TRECHO SELECIONADO:
::::
PODER DE POLÍCIA E A
ADMINISTRAÇÃO PÚBLICA
O Poder de Polícia
de que a Administração Pública está investida, possui inúmeros
aspectos, que devem ser analisados como um conjunto, e não de
forma isolada, para que seu sentido, e sua real amplitude não
sejam desvirtuadas ou desfocados.
Conceitos, existem
inúmeros:
Hely Lopes
Meireles nos coloca que é “a faculdade de que
dispõe a Administração Pública para condicionar e restringir o
uso e gozo de bens, atividades e direitos individuais, em
benefício da coletividade ou do próprio Estado”.
Já Celso Antônio
Bandeira de Mello, diz que “Refere-se, pois, ao
complexo de medidas do Estado que delineia a esfera
juridicamente tutelada da liberdade e da propriedade dos
cidadãos”.
::::
O QUE FAZER:
Responda às perguntas com base no texto sobre o poder de polícia.
(a) De que modo os aspectos do poder de polícia devem ser analisados?
(b) Segundo o conceito de Hely Lopes Meireles, em benefício de quem a Administração Pública condiciona e restringe o uso e gozo de bens, atividades e direitos individuais?
(c) Para Celso Antônio Bandeira de Mello, que esfera o complexo de medidas do Estado delineia?
::::
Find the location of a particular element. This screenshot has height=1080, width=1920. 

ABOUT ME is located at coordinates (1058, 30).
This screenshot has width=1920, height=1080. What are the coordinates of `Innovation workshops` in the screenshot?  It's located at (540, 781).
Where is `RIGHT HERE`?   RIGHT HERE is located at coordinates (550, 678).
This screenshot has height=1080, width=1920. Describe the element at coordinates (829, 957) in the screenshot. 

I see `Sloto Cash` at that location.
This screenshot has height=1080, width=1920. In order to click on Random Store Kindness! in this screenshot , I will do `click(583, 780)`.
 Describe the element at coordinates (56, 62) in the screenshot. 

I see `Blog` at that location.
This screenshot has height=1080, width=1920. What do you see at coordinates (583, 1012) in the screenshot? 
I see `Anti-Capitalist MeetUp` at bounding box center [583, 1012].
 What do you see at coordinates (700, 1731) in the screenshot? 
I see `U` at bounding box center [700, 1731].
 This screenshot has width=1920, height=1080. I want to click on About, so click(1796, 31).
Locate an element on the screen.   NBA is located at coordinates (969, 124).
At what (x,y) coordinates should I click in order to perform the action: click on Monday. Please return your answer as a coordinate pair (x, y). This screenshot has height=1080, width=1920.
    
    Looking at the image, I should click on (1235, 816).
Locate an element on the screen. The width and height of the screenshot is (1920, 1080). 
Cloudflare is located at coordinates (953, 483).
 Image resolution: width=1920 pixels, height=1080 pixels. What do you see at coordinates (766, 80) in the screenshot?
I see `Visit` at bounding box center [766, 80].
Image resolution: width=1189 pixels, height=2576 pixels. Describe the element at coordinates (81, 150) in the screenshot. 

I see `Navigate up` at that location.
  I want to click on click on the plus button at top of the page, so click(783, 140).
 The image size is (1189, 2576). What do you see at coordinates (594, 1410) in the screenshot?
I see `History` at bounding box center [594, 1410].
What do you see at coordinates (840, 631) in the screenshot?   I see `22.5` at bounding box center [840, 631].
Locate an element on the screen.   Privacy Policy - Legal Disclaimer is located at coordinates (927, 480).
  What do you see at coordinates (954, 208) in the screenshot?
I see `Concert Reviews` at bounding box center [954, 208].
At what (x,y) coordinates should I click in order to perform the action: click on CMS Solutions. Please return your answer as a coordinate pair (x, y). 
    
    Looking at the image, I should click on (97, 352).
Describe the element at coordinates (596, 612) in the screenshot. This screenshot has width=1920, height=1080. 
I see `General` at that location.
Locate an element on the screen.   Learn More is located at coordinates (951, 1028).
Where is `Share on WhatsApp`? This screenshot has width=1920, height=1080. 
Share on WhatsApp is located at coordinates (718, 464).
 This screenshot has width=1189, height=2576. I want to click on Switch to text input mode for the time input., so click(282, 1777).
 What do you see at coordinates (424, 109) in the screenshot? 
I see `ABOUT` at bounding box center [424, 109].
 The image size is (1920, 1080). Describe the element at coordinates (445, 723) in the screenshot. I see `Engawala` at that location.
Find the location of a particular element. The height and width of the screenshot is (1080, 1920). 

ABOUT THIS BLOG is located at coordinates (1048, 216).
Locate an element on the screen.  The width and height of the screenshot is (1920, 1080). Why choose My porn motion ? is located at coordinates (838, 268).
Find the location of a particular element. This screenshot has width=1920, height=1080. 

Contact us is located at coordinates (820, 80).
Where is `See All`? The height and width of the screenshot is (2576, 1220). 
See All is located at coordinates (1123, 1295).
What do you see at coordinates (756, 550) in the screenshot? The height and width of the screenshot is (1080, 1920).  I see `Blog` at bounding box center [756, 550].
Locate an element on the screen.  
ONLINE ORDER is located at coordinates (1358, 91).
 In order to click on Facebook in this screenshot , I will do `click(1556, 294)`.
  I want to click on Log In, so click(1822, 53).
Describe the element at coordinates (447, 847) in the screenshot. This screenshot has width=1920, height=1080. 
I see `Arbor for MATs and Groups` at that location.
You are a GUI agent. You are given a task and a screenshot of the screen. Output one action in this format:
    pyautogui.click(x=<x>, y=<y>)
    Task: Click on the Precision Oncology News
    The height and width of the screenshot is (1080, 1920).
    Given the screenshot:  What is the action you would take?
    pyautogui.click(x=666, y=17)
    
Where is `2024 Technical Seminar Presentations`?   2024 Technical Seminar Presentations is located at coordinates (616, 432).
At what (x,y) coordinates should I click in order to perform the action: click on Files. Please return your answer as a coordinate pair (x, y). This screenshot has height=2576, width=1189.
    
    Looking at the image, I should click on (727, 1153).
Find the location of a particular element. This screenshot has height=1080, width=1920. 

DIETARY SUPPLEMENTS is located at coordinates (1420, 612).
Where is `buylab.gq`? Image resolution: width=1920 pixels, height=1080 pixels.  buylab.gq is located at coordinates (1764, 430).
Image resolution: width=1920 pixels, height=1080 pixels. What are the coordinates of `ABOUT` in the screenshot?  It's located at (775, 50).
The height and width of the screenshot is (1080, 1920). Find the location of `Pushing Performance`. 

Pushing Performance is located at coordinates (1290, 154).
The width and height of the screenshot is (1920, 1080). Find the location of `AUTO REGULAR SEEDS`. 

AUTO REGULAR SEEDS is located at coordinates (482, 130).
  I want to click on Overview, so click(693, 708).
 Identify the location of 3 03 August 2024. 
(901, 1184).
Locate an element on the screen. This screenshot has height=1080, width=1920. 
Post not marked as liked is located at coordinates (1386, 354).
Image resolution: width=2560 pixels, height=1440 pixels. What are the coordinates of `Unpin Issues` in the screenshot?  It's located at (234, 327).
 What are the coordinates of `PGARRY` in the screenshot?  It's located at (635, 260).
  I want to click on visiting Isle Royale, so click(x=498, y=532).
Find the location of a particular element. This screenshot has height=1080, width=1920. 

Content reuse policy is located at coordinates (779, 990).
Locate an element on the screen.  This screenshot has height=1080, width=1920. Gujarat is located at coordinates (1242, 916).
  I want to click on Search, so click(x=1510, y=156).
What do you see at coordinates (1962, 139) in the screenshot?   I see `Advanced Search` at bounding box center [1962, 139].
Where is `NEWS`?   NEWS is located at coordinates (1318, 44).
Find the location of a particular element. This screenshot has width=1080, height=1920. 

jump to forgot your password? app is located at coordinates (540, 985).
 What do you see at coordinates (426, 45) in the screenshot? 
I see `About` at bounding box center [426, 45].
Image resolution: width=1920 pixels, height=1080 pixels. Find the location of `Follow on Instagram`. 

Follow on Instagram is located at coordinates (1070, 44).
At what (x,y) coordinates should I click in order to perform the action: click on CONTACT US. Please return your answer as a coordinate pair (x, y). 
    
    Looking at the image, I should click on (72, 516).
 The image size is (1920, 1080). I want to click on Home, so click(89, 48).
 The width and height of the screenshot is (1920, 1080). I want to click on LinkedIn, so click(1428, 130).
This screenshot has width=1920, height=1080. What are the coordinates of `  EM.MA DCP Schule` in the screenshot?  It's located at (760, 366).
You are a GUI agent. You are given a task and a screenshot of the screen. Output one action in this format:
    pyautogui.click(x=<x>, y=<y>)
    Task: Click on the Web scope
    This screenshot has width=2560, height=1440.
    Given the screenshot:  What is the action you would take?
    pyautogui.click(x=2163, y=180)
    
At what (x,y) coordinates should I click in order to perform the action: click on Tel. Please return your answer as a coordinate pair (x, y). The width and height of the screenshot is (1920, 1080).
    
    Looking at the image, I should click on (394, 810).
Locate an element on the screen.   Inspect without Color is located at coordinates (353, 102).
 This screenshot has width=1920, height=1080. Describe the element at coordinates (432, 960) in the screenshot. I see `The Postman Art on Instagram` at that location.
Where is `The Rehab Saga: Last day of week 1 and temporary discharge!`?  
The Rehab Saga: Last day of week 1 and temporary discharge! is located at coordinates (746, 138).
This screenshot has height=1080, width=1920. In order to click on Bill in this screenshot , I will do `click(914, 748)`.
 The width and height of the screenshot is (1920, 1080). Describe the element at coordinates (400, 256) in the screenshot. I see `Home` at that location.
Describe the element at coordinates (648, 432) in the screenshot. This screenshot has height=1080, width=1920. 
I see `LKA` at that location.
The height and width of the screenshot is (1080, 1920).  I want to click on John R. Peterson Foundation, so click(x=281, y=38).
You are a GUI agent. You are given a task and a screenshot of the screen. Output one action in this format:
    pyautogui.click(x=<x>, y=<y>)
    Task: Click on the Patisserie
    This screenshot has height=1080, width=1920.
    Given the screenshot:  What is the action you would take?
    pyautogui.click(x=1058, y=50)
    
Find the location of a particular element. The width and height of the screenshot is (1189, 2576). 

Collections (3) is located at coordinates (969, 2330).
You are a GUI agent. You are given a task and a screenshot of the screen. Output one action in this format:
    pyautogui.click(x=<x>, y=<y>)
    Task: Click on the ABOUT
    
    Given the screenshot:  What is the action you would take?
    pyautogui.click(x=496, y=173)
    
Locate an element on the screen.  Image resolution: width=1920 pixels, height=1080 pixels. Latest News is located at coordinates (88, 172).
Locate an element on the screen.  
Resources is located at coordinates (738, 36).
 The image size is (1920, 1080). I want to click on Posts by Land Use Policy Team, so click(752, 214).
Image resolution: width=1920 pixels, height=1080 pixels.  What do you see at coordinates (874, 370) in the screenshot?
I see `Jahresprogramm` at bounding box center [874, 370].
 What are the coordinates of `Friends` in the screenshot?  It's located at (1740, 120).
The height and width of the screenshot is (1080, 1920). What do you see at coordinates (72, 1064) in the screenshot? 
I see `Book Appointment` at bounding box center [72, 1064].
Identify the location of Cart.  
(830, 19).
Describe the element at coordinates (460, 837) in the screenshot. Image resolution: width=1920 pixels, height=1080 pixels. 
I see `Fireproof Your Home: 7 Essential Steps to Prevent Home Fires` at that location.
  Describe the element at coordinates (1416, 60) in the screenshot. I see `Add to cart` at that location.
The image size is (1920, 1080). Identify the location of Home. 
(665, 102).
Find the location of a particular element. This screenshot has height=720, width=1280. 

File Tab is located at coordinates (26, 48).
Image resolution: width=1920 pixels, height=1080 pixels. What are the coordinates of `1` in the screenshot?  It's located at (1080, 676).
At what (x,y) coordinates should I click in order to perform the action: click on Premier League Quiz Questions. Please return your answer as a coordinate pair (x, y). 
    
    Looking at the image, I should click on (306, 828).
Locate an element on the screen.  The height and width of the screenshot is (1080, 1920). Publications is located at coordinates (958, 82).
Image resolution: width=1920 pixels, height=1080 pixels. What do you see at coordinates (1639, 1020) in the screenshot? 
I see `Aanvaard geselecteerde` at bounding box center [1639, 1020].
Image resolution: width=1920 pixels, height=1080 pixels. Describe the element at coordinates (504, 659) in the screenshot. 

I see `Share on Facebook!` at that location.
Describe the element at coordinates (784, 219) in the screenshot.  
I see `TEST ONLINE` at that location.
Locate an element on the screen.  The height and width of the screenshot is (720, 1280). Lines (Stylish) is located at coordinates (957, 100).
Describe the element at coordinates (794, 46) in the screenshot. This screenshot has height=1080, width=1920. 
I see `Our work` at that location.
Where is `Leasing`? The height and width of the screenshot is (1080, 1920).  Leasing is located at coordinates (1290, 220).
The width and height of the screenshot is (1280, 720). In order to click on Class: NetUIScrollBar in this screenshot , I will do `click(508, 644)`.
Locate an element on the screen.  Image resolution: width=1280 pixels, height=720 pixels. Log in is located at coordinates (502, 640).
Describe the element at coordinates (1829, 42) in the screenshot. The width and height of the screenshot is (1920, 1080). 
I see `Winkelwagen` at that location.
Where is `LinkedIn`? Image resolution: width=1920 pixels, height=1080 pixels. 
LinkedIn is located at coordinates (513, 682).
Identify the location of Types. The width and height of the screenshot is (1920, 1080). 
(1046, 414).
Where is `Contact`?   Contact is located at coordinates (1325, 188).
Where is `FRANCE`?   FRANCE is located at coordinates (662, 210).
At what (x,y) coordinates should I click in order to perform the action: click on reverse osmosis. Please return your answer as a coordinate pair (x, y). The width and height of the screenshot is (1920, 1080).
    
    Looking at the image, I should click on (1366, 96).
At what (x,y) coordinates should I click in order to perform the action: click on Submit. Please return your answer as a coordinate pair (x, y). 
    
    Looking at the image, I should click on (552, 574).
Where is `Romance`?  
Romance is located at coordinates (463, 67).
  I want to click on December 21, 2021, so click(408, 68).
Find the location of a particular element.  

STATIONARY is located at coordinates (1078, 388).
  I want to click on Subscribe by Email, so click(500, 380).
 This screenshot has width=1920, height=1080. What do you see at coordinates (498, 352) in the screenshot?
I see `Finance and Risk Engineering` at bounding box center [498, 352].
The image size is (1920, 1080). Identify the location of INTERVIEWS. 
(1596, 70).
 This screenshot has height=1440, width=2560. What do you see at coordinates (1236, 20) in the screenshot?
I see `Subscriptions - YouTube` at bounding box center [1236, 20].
::::
RESPOSTA ESCRITA:
(a) Como um conjunto, e não de forma isolada.
(b) Em benefício da coletividade ou do próprio Estado.
(c) A esfera juridicamente tutelada da liberdade e da propriedade dos cidadãos.